Adam Cvijanovic (b. 1960, Cambridge, Massachusetts) is a New York City–based painter whose independently developed practice is distinguished by ambitious scale, technical precision, and a deep engagement with the history of American painting.
While he often works in oil, Cvijanovic is best known for his large-scale paintings on Tyvek—a durable, lightweight material that allows for easy installation and removal. This medium enables him to create expansive, site-specific works that integrate seamlessly into architectural spaces. For more than four decades, he has explored the genre of history painting, depicting real and imagined landscapes that reflect the intersections of place, people, and politics within American cultural narratives.
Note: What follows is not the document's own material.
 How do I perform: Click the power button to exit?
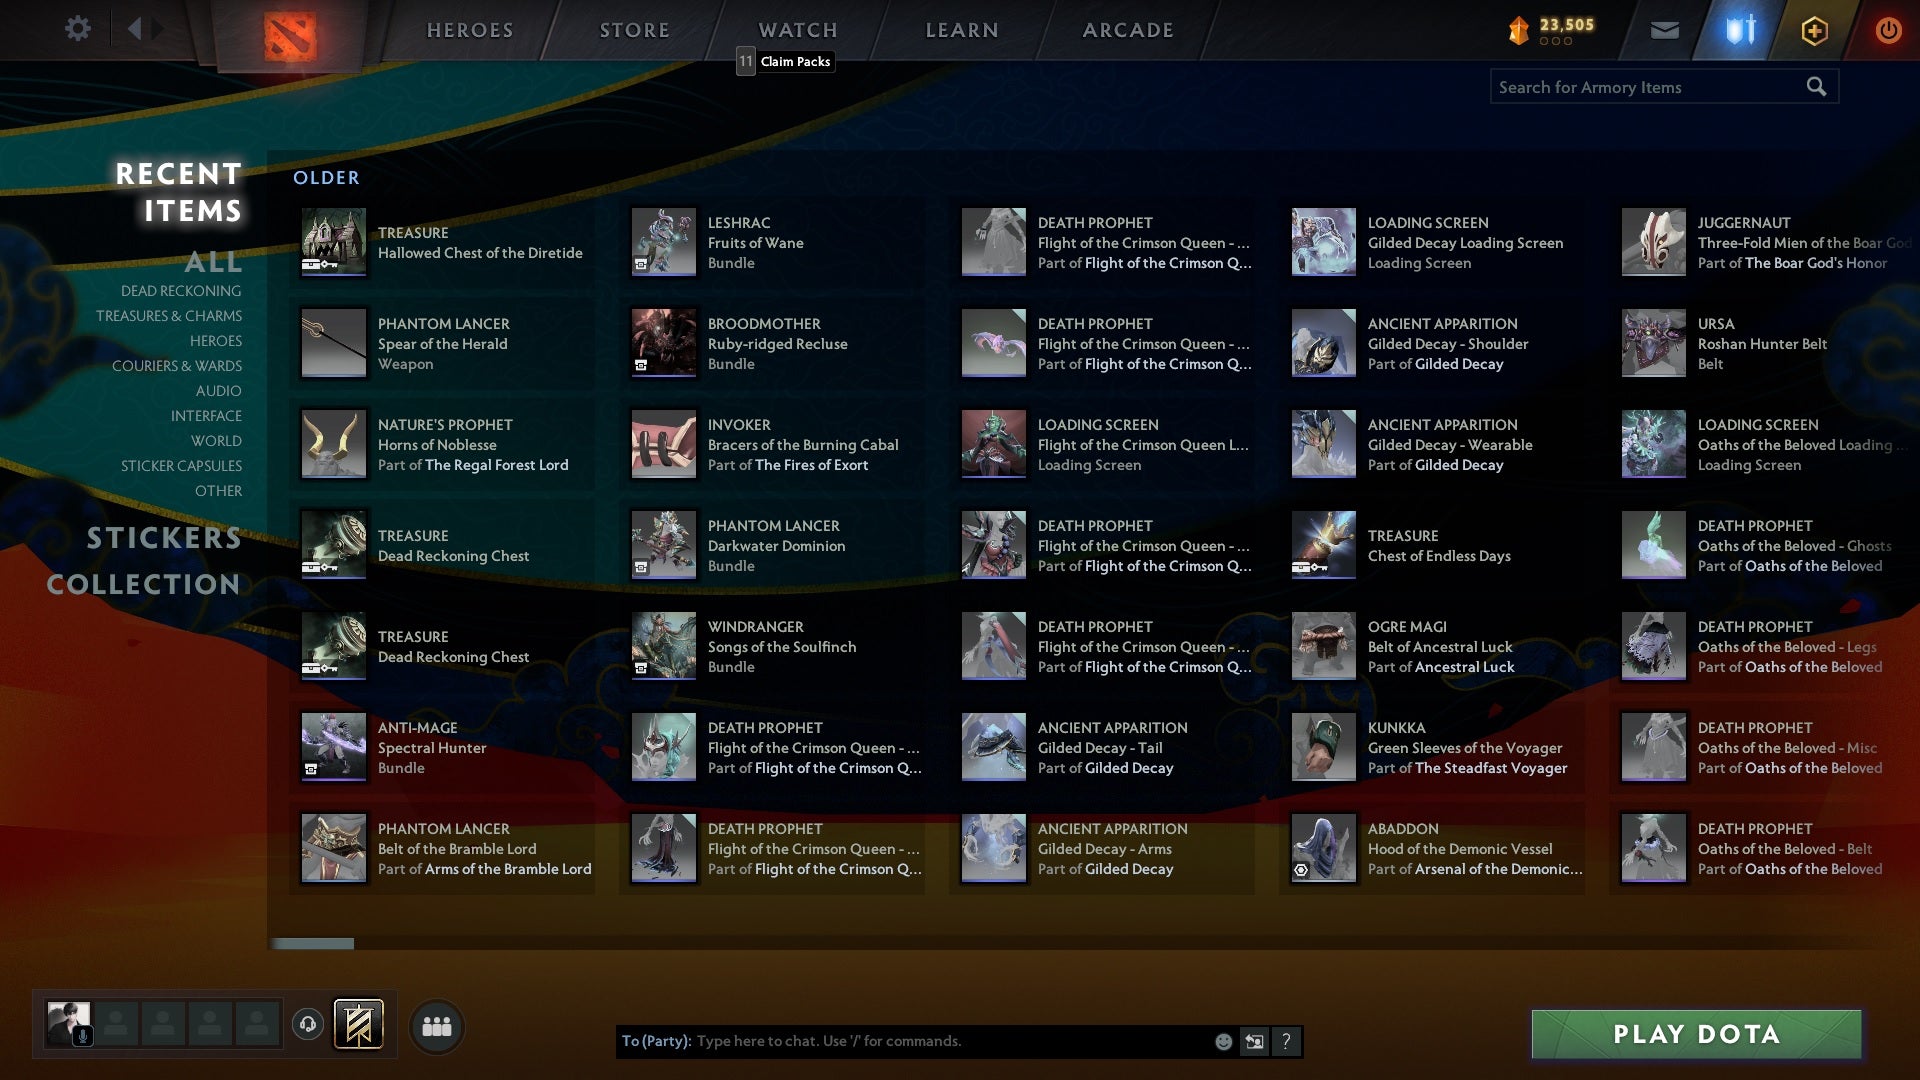(1888, 29)
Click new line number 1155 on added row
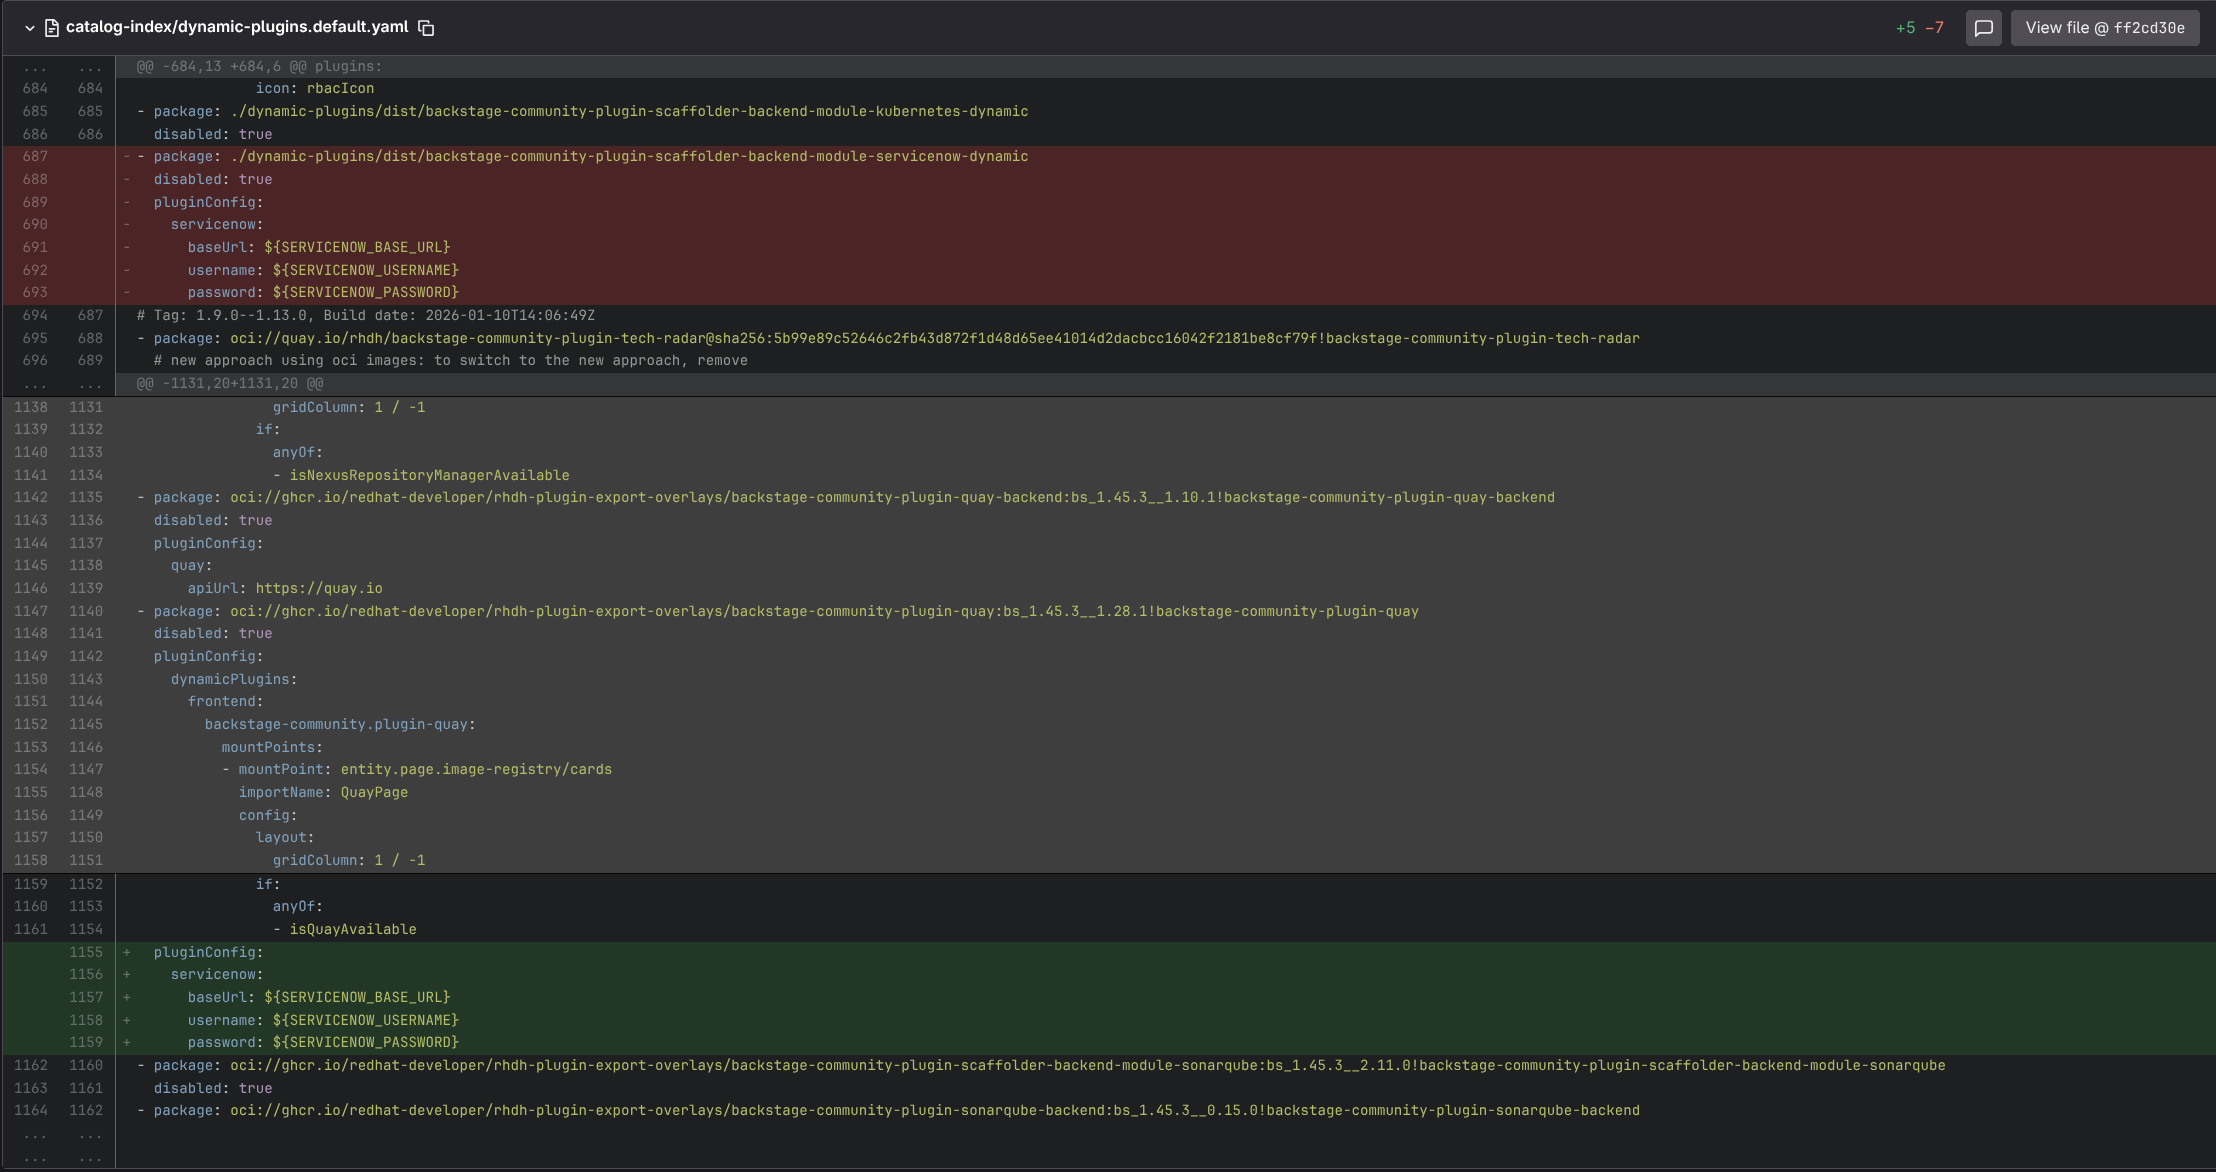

Public commissions have become a defining element of Cvijanovic’s practice. Notable projects include What’s So Funny About Peace, Love, and Understanding (2005), a twelve-panel mural depicting nineteenth-century and present-day immigrants arriving in New York City, slated for dedication at Saint Patrick’s Cathedral in September 2025. At twenty-one feet high, it is the largest commissioned artwork in the cathedral’s 146-year history and the first since the installation of its monumental bronze doors in 1949. Other commissions include 10,000 Feet (2013), a panoramic depiction of the Indiana countryside for the Alexander Hotel in Indianapolis; Thunderheads (2017), a four-panel oil painting for Mercedes-Benz Stadium in Atlanta; City Tree (2020), a monumental tile mosaic for a Brooklyn public school; and a vast mural cycle for the Bean Federal Center in Indianapolis (2022), comprising 164 individual Tyvek murals covering more than 7,000 square feet and depicting American battlefields from the colonial era to the present.
Cvijanovic’s work resonates with the legacy of the Hudson River School. Of Thomas Cole, he writes: “[His] paintings are a fascinating and curiously American hybrid of observational realism, romantic interpretation, ethical narrative, Christian allegory, nostalgic sentimentality, and futurist fantasy.” Engaging deeply with this lineage, Cvijanovic reinterprets the landscape and narrative tradition for contemporary audiences.
His solo institutional exhibitions include Hammer Projects at the UCLA Hammer Museum (2005); Rolling Panorama Number 1 at Moot Gallery, Hong Kong (2013); and American Montage (2015), a ten-year survey at the Kemper Museum of Contemporary Art in Kansas City, Missouri. Selected group and two-person exhibitions include Adam Cvijanovic and Peter Garfield: Unhinged (2007) at MASS MoCA; Prospect.1 New Orleans Biennial (2008); Worlds Away: New Suburban Landscapes (2008), organized by the Walker Art Center and presented at the Carnegie Museum of Art and Tate Liverpool during the Liverpool Biennial; the 18th Biennale of Sydney (2012); Beyond Earth at the Johnson Museum of Art, Cornell University (2014); and Weird Science (2015) at Marianne Boesky Gallery, New York.
His work is represented in the collections of the Kemper Museum of Contemporary Art, Kansas City; the Mercedes-Benz Art Collection, Atlanta; the SCAD Museum of Art, Savannah; the Wieland Collection, Atlanta; and numerous private collections.